• Assigned task
Set down every entry exactly as it was written.

Dataset entries:
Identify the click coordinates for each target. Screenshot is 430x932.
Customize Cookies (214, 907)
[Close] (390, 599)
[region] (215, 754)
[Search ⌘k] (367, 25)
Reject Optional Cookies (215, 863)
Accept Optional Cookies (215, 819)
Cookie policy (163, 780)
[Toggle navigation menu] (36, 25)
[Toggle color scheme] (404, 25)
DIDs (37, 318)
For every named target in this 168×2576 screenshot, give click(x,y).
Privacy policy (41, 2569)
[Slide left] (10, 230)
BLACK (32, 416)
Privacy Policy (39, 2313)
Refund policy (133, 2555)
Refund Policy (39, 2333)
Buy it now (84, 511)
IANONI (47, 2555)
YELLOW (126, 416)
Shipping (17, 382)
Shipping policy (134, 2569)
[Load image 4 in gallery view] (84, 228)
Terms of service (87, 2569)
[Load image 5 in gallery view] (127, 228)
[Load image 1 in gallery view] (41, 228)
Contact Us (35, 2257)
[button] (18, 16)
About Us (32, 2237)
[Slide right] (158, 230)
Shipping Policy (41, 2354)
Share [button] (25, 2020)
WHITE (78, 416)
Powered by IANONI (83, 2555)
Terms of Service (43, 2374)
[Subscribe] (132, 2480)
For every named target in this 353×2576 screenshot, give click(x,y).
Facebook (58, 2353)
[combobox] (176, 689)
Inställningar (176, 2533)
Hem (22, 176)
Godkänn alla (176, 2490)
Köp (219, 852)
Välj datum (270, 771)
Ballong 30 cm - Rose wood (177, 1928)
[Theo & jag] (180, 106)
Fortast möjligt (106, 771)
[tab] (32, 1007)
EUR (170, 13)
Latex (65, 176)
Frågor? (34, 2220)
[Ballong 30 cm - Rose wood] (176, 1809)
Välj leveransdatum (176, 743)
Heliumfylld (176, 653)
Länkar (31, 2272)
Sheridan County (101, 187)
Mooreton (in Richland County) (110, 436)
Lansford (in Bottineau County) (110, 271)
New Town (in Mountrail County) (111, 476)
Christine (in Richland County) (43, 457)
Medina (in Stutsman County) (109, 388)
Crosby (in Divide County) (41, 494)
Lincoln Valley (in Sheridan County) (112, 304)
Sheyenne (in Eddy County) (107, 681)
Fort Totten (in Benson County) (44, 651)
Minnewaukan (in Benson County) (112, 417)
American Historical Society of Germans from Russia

• Answer
Identify the click coordinates for each target. Screenshot is 430x932.
Customize Cookies (214, 907)
[Close] (390, 599)
[region] (215, 754)
[Search ⌘k] (367, 25)
Reject Optional Cookies (215, 863)
Accept Optional Cookies (215, 819)
Cookie policy (163, 780)
[Toggle navigation menu] (36, 25)
[Toggle color scheme] (404, 25)
DIDs (37, 318)
For every named target in this 168×2576 screenshot, give click(x,y).
Privacy policy (41, 2569)
[Slide left] (10, 230)
BLACK (32, 416)
Privacy Policy (39, 2313)
Refund policy (133, 2555)
Refund Policy (39, 2333)
Buy it now (84, 511)
IANONI (47, 2555)
YELLOW (126, 416)
Shipping (17, 382)
Shipping policy (134, 2569)
[Load image 4 in gallery view] (84, 228)
Terms of service (87, 2569)
[Load image 5 in gallery view] (127, 228)
[Load image 1 in gallery view] (41, 228)
Contact Us (35, 2257)
[button] (18, 16)
About Us (32, 2237)
[Slide right] (158, 230)
Shipping Policy (41, 2354)
Share [button] (25, 2020)
WHITE (78, 416)
Powered by IANONI (83, 2555)
Terms of Service (43, 2374)
[Subscribe] (132, 2480)
For every named target in this 353×2576 screenshot, give click(x,y).
Facebook (58, 2353)
[combobox] (176, 689)
Inställningar (176, 2533)
Hem (22, 176)
Godkänn alla (176, 2490)
Köp (219, 852)
Välj datum (270, 771)
Ballong 30 cm - Rose wood (177, 1928)
[Theo & jag] (180, 106)
Fortast möjligt (106, 771)
[tab] (32, 1007)
EUR (170, 13)
Latex (65, 176)
Frågor? (34, 2220)
[Ballong 30 cm - Rose wood] (176, 1809)
Välj leveransdatum (176, 743)
Heliumfylld (176, 653)
Länkar (31, 2272)
Sheridan County (101, 187)
Mooreton (in Richland County) (110, 436)
Lansford (in Bottineau County) (110, 271)
New Town (in Mountrail County) (111, 476)
Christine (in Richland County) (43, 457)
Medina (in Stutsman County) (109, 388)
Crosby (in Divide County) (41, 494)
Lincoln Valley (in Sheridan County) (112, 304)
Sheyenne (in Eddy County) (107, 681)
Fort Totten (in Benson County) (44, 651)
Minnewaukan (in Benson County) (112, 417)
American Historical Society of Germans from Russia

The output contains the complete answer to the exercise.